12. Le moyen n'est donc pas fondé.

PAR CES MOTIFS, la Cour :

REJETTE les pourvois.

- Président : M. Chauvin - Rapporteur : Mme Farrenq-Nési - Avocat général : Mme Vassallo (premier avocat général) - Avocat(s) : Me Le Prado ; SCP Boré, Salve de Bruneton et Mégret ; SCP Rocheteau et Uzan-Sarano -

Textes visés :

Article 1645 du code civil.

Rapprochement(s) :

Sur le caractère autonome de l'action indemnitaire par rapport à l'exercice de l'action rédhibitoire ou estimatoire, à rapprocher : 1re Civ., 26 septembre 2012, pourvoi n° 11-22.399, Bull. 2012, I, n° 192 (cassation), et l'arrêt cité.

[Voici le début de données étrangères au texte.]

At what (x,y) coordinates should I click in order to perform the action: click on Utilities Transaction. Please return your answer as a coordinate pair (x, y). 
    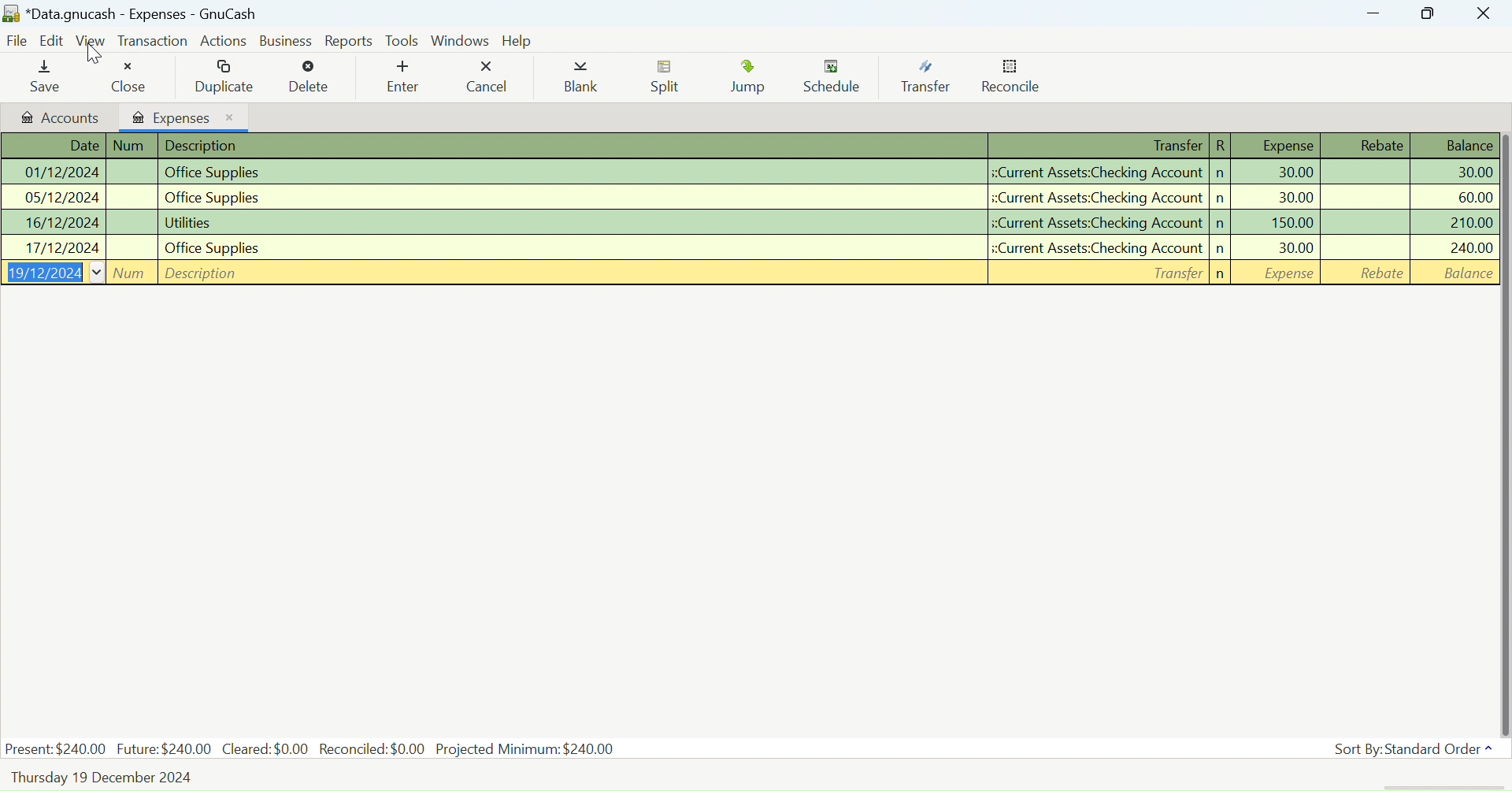
    Looking at the image, I should click on (747, 223).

Com., 8 janvier 2020, n° 18-17.895, (P)

Cassation partielle sans renvoi

Résolution – Effets – Restitution du prix – Prix – Détermination

Statuant tant sur le pourvoi principal formé par les sociétés Pellenc et Baehrel Agri que sur le pourvoi incident relevé par Mme Q... ;

Attendu, selon l'arrêt attaqué, que par l'intermédiaire de la société Baehrel Agri, distributrice, la société Pellenc a vendu à Mme Q... une machine à vendanger pour un prix de 124 982 euros TTC ; qu'alléguant des dysfonctionnements de l'engin, Mme Q... a assigné en résolution de la vente et indemnisation les sociétés Baehrel Agri et Pellenc et celle-ci a appelé en garantie la société Poclain Hydraulics Industrie, fournisseur des moteurs hydrauliques de l'engin ;

Sur les trois moyens du pourvoi principal :

Attendu qu'il n'y a pas lieu de statuer par une décision spécialement motivée sur ces moyens, qui ne sont manifestement pas de nature à entraîner la cassation ;

Mais sur le moyen unique, pris en sa première branche, du pourvoi incident :

Vu l'article 1184, dans sa rédaction antérieure à celle issue de l'ordonnance du 10 février 2016, du code civil ;

Attendu que pour condamner solidairement, par confirmation du jugement, les sociétés Pellenc et Baehrel Agri à ne payer à Mme Q... que la somme de 104 500 euros HT au titre de la restitution du prix, l'arrêt retient que, si celle-ci indique avoir été l'objet d'un redressement fiscal sur le montant perçu au titre de la résolution de la vente ordonnée par le premier juge avec exécution provisoire et si elle produit une proposition de rectification émanant de l'administration fiscale, elle n'allègue néanmoins ni ne démontre l'avoir utilement contestée et n'apporte pas la preuve, pourtant simple à produire en la forme d'une attestation de paiement ou d'un extrait bancaire, qu'elle a effectué ce paiement ;

Qu'en statuant ainsi, alors que la résolution d'un contrat synallagmatique emporte la remise des parties dans l'état où elles se trouvaient antérieurement, principe dont elle aurait dû déduire que la restitution du prix devait aussi porter sur le montant antérieurement récupéré de la TVA, mais dont l'administration fiscale avait réclamé justement le remboursement du fait de la résolution de la vente, la cour d'appel a violé le texte susvisé ;

Et vu l'article 627 du code de procédure civile, dont l'application est proposée par Mme Q... ;

PAR CES MOTIFS, et sans qu'il y ait lieu de statuer sur le dernier grief :

CASSE ET ANNULE, mais seulement en ce que, confirmant le jugement entrepris, il condamne les sociétés Pellenc et Baehrel Agri à payer à Mme Q... la somme de 104 500 euros HT au titre de la restitution du prix et rejette le surplus de sa demande à ce titre, l'arrêt rendu le 7 février 2018, entre les parties, par la cour d'appel de Colmar ;

DIT n'y avoir lieu à renvoi ;

Condamne solidairement les sociétés Pellenc et Baehrel Agri à payer à Mme Q... la somme de 124 982 euros TTC au titre de la restitution du prix.

- Président : M. Rémery (conseiller doyen faisant fonction de président) - Rapporteur : Mme Fontaine - Avocat général : Mme Guinamant - Avocat(s) : SCP Waquet, Farge et Hazan ; SCP Célice, Texidor, Périer ; SCP Rocheteau et Uzan-Sarano -

Textes visés :

Article 1184, dans sa rédaction antérieure à celle issue de l'ordonnance du 10 février 2016, du code civil.

Rapprochement(s) :

Com., 26 juin 1990, pourvoi n° 88-17.892, Bull. 1990, IV, n° 190 (cassation partielle).